Collected data entries:
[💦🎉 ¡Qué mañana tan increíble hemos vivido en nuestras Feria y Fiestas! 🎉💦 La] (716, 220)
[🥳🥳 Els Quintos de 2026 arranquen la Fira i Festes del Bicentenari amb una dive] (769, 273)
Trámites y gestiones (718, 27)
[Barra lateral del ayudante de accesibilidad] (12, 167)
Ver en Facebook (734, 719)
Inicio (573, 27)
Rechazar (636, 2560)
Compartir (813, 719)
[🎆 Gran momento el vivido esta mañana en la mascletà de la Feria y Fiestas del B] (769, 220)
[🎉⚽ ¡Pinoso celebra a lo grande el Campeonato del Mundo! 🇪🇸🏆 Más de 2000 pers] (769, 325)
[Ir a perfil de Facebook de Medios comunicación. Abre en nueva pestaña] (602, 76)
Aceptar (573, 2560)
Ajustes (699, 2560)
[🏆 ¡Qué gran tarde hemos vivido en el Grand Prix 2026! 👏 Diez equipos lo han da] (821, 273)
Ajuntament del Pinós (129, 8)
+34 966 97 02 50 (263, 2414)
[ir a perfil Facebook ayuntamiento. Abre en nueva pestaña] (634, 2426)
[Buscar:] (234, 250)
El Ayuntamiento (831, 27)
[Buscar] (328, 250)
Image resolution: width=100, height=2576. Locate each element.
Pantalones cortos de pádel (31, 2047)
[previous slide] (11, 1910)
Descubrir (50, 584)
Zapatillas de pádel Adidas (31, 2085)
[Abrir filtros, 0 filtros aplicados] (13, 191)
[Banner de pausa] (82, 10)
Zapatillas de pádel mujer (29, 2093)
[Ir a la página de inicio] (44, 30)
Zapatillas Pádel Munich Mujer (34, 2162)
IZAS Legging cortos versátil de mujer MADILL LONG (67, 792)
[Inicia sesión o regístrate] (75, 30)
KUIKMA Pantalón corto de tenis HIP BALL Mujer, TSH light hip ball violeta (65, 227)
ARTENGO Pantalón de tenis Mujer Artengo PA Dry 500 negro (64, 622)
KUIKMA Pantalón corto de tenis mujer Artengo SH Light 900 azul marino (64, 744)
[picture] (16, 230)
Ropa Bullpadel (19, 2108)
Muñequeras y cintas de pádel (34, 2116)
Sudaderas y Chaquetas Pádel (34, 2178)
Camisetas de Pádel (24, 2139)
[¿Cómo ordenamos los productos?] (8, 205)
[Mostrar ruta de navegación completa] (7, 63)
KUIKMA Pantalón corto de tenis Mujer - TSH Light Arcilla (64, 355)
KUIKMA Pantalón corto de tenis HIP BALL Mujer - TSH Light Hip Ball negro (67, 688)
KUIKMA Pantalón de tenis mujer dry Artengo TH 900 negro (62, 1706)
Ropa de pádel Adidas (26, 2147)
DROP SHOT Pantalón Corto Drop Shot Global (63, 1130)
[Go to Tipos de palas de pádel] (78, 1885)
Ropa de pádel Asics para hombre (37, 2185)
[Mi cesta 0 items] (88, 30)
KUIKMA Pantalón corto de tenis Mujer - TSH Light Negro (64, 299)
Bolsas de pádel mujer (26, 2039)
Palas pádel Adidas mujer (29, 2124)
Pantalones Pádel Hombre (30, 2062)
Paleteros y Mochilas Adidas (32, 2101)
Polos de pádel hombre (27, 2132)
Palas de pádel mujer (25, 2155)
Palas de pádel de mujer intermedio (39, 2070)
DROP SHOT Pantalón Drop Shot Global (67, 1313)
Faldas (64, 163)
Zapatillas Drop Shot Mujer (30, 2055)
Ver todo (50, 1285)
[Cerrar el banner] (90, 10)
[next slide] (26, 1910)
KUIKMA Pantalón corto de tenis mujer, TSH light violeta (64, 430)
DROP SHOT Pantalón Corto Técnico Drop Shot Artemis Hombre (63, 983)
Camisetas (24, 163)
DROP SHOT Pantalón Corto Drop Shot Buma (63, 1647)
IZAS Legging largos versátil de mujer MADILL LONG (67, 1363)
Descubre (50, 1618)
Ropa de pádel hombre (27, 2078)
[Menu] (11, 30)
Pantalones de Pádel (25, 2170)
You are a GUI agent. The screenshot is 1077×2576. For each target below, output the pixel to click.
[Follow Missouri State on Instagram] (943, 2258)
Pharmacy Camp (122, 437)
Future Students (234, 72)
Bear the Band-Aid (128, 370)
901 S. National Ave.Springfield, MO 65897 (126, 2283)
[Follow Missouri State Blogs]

● YOUR OBJECTIVE
From the records above, copy out the line with "[Ir a la página de inicio] (44, 30)", the line with "ARTENGO Pantalón de", and every line between them, word for word.

● SOLUTION BELOW
[Ir a la página de inicio] (44, 30)
Zapatillas Pádel Munich Mujer (34, 2162)
IZAS Legging cortos versátil de mujer MADILL LONG (67, 792)
[Inicia sesión o regístrate] (75, 30)
KUIKMA Pantalón corto de tenis HIP BALL Mujer, TSH light hip ball violeta (65, 227)
ARTENGO Pantalón de tenis Mujer Artengo PA Dry 500 negro (64, 622)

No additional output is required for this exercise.